Mal. Le président de la Fédération française de cyclisme (FFC), David Lappartient, a fait part mardi soir de sa "déception". "Dans le dopage, les dossiers arrivent les uns après les autres et on se doit d'être extrêmement sévère et intransigeant", a-t-il déclaré à l'AFP. "Même si les traces sont infimes, il y a un apport exogène qui doit être sanctionné. Le clenbutérol est une substance interdite, il n'y a pas de doses infimes autorisées." Chez les managers aussi, on frôle l'accablement. "J'ai l'impression que la fédération espagnole n'a pas fait preuve d'un grand courage", a ainsi réagi le manager de Cofidis, Eric Boyer, au micro d'Europe 1. "J'espère que l'UCI va réagir rapidement et efficacement."
"C'est désespérant", estime Eric Boyer :
Les autorités espagnoles ont-elles fait pression ?
"Il n'y a aucune raison juridique de sanctionner Contador." Cette phrase, publiée sur Twitter, est signée José Luis Zapatero, chef du gouvernement espagnol. Outre ce soutien politique, de poids, Contador a également bénéficié d'un environnement favorable à son absolution. Angel Juanes, le président de l'Audience Nationale, plus haute juridiction pénale d'Espagne, avait ainsi déclaré dans un entretien accordé à El Mundo : "dans la proposition de suspension d'un an (émise au départ par la fédération), on note déjà que le coureur ne s'est pas dopé et que l'absorption de clenbutérol est si infime qu'elle ne peut avoir servi à améliorer son rendement." Si rien ne prouve que les autorités espagnoles aient fait pression, l'ambiance était clairement à la clémence.
La fédération espagnole est-elle laxiste en termes de dopage ?

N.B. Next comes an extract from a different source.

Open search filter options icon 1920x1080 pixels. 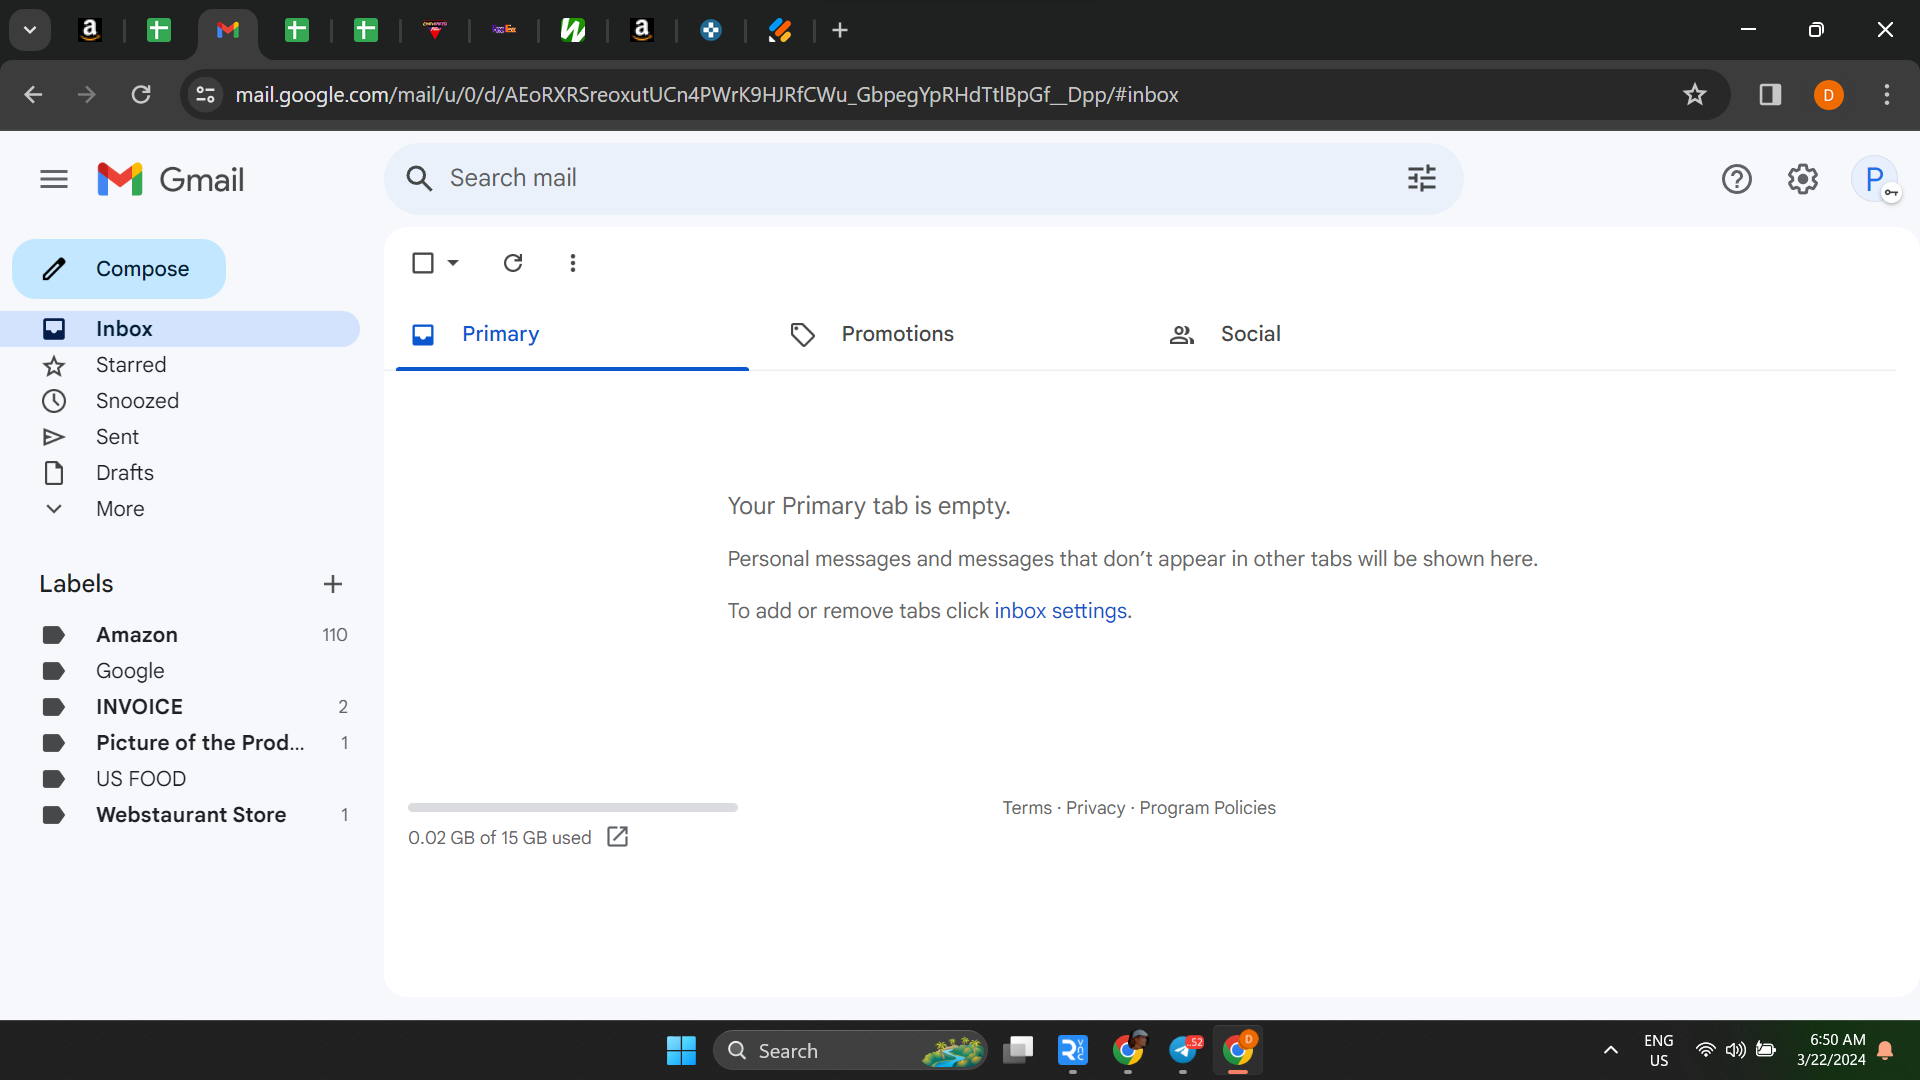1421,178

Si on ne peut l'affirmer de manière péremptoire, les faits sont là. La fédération espagnole a du mal à jeter la pierre à ses athlètes. L'an dernier, la RFEC et la justice espagnole avaient ainsi refusé d'ouvrir une enquête à l'encontre d'une autre star de son cyclisme, Alejandro Valverde, rattrapé par l'affaire Puerto. C'est l'UCI et l'AMA qui avaient obtenu devant le TAS la suspension pour deux ans de Valverde. Le président de la fédération française regrette ces décisions. "Sans mettre en cause le "miracle sportif espagnol", ça m'étonne que dans une grande démocratie comme l'Espagne, il y ait une sorte de volonté commune de ne pas reconnaître le problème du dopage", souligne-t-il.
Contador s'est-il dopé ?
C'est "la" question. Mais personne n'a la réponse. Car si des traces de clenbutérol ont bien été relevées à quatre reprises dans les urines du coureur espagnol sur le dernier Tour de France, elles sont si infimes - quelques picogrammes - qu'elles ne permettent pas de conclure à un cas de dopage avéré. En effet, le clenbutérol ne permet pas, à cette dose, d'améliorer les performances. Dans son courrier envoyé à l'AMA, l'UCI avançait quatre explications possibles au contrôle positif de Contador : ingestion de suppléments alimentaires contaminés au clenbutérol, ingestion de nourriture contaminée (explication avancée depuis le début par Contador), transfusion de dérivés sanguins contenant du clenbutérol (l’hypothèse d’une possible autotransfusion a été émise un temps par L’Equipe), injection de microdoses de clenbutérol. Aucune de ces quatre hypothèses n'a pu être prouvée.